• _Activity_
From the line containing "#1167 #S708 - West" to the end of the records below, output each line exactly; include both ends and nothing else.

• _Collected data entries_
===
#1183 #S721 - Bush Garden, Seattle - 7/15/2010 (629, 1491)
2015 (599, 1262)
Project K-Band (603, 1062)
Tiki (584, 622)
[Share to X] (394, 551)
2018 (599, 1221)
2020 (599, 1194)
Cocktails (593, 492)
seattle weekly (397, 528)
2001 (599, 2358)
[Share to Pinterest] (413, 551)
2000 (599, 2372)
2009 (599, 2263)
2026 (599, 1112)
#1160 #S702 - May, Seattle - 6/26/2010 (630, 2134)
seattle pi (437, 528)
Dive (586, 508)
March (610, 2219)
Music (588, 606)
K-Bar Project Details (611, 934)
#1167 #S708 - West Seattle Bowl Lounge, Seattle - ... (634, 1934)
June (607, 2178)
===
• _Exercise result_
#1167 #S708 - West Seattle Bowl Lounge, Seattle - ... (634, 1934)
June (607, 2178)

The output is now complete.